The Stl’atl’imx of the benchlands thereafter congregated at lower elevations in the sharp valleys that link the Fraser Canyon (at Lillooet or T̓ít̓q̓et) to the Fraser Valley via Harrison Lake and in the gap leading to Lil’wat (a.k.a. the modern town of Pemberton). Their numbers appear to have recovered somewhat, and they continued to exploit their geographical position as brokers in regional trade between the interior plateau and the peoples across the Coast Mountain Range. It was around this time, too, that Athabascan-speakers related to the Tsilhqot’in (a.k.a. Chilcotin), Dakelh (Carrier), and Tahltan made an even more dramatic shift. By 1400, this fragment arrived in what is now Arizona, New Mexico, and Texas.

The Ts’msyan (a.k.a. Tsimshian) of the Northwest Coast also experienced a significant transition around 1200 CE. The Ts’msyan began continuous occupation six thousand to ten thousand years ago of a great number of small village sites. These settlements are associated with lineages, a traditional social entity known as the wilnat’aał. Some of these communities expanded in size and population around three thousand years ago, while new, larger, and more complex village sites began to emerge as well. Current research suggests that this was not a move from simple to complex: the smaller villages remained influential forces within the region and perhaps housed higher-status families. However, around 800 CE these communities faced intensifying attacks from their northern neighbours, the Łingít (a.k.a. Tlingit). Increasingly, the Ts’msyan communities united and consolidated for defensive purposes. It is likely that Łingít expansionism reflected changing ecological and climate circumstances. Regardless, villages were abandoned and new, more militarized Ts’msyan settlements appeared.[6] The social organization, structures, and distribution patterns first recorded by European visitors in the late eighteenth and early nineteenth century, then, reflect historical events that had occurred at least a thousand years earlier and had been evolving ever since.

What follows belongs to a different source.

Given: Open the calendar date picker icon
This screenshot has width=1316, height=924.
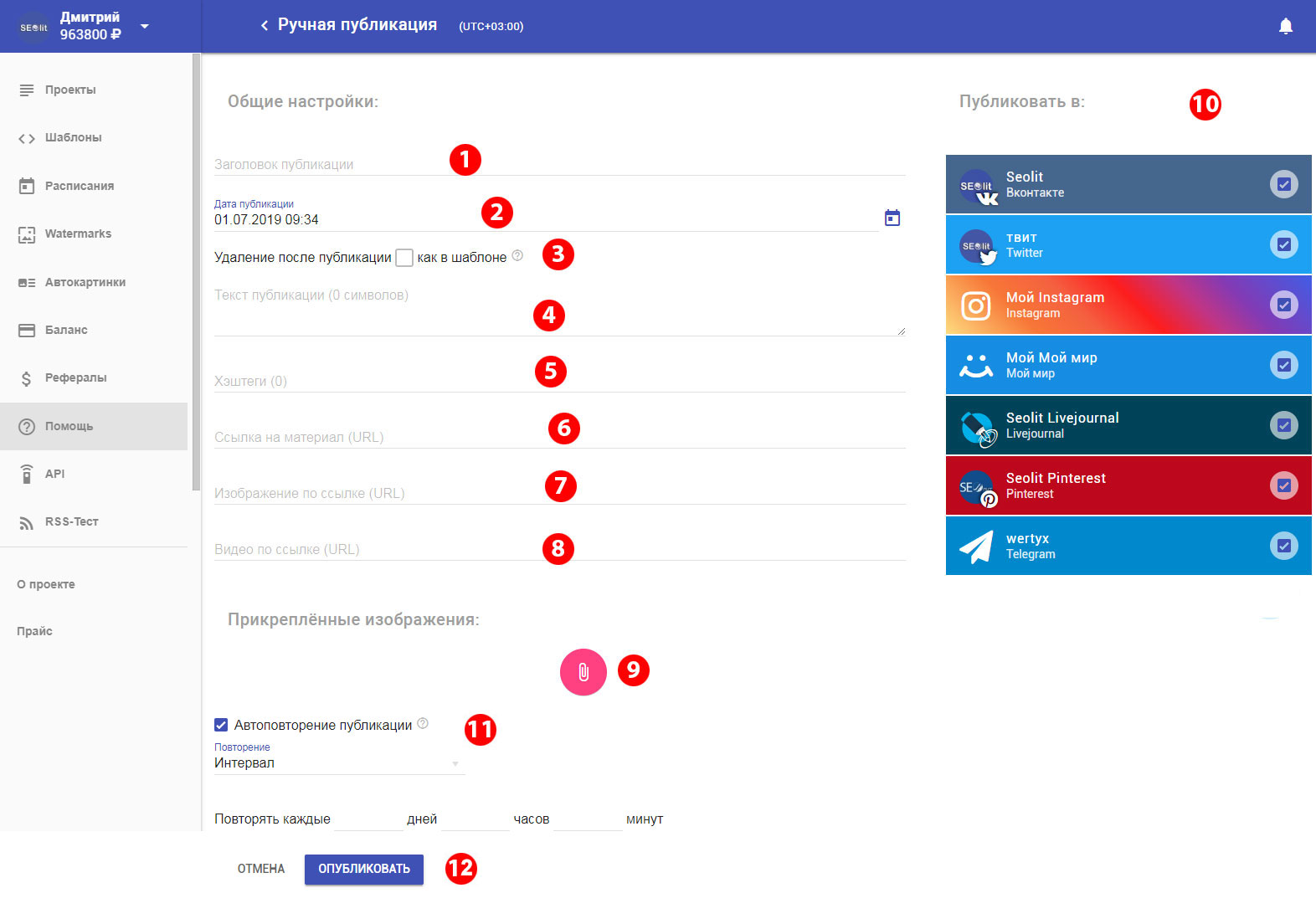Looking at the screenshot, I should point(892,218).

Artisanal skills among Northwest Coast peoples developed over many centuries to produce a distinctive style with plenty of local variations. Cedar bark and spruce roots are the principal materials used to produce waterproof rain hats, like this one from Haida Gwaii (no date). Source: Horniman Museum and Gardens, Haida Rainhat, March 25, 2014, cedar bark, Flickr, https://www.flickr.com/photos/hornimanmuseum/41710176734/in/photostream/.

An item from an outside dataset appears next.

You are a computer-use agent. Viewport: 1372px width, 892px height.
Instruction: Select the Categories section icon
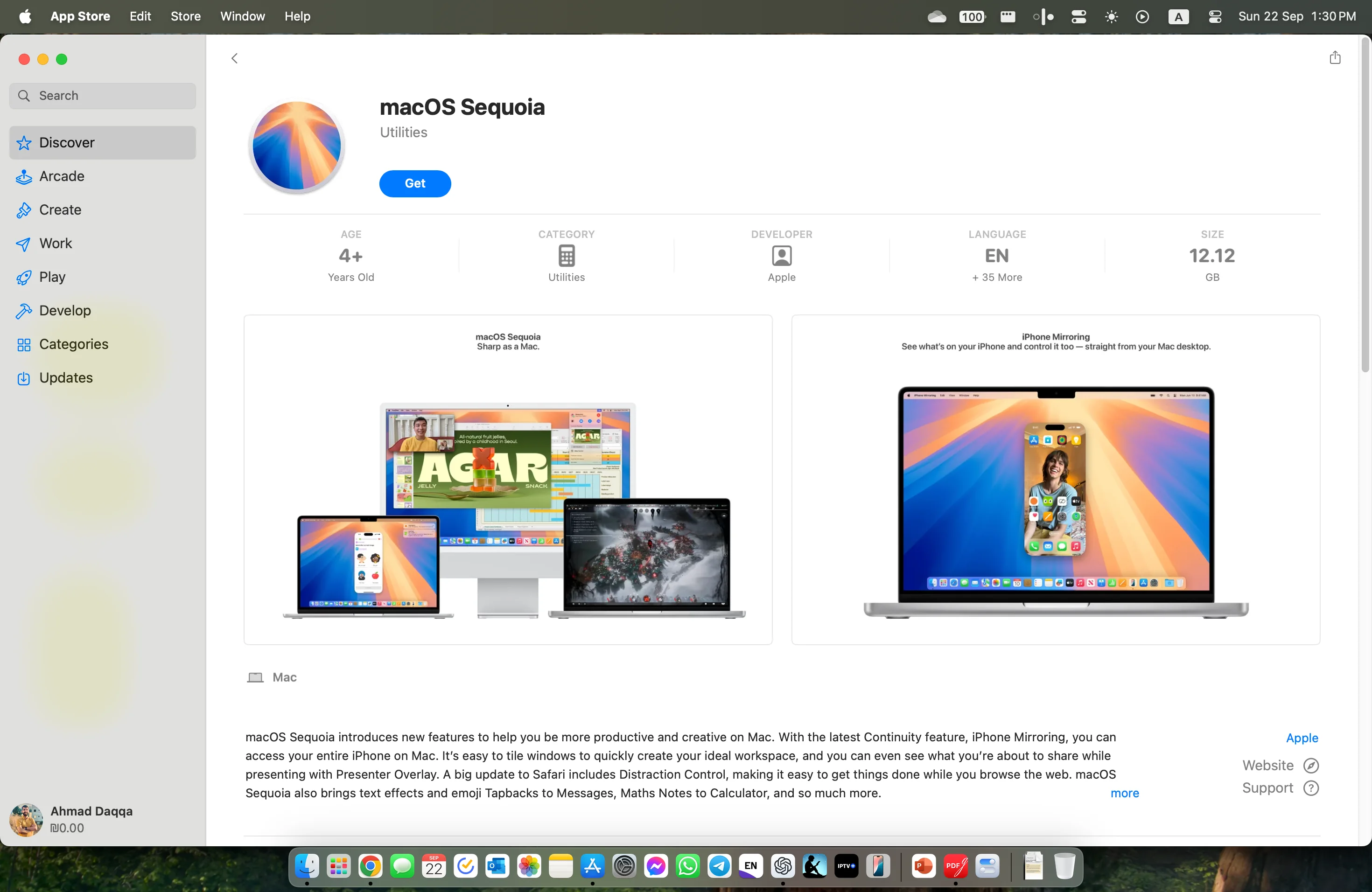[x=24, y=344]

Other coastal peoples were likewise long lasting. Haida settlement on their chain of islands—Haida Gwaii—is thought to have begun about fifteen thousand years ago. On the west coast of Vancouver Island, as well, sites like Ts’ishaa in the Broken Group Islands—the place of origin of the Ts’ishaa7ath (a.k.a. Tseshaht) people, a branch of the Nuu-chah-nulth Nation—were occupied continuously for five thousand years. Facing the open Pacific, these were sea-going and whaling peoples. Studies of other peoples around the Island indicate varieties of village types, including fortified, moated, and prominent sea-facing structures whose dimensions indicate coordinated labour, the execution of strategic plans, and a variety of adaptive engineering techniques. They also indicate the presence of conflict with neighbouring peoples. Slave raiders—mainly associated with Laich-kwil-tach (a.k.a. southern Kwakiutl, Ligwilda’xw, Lekwiltok)—combed the Salish Sea and travelled far up the Fraser River for potential captives.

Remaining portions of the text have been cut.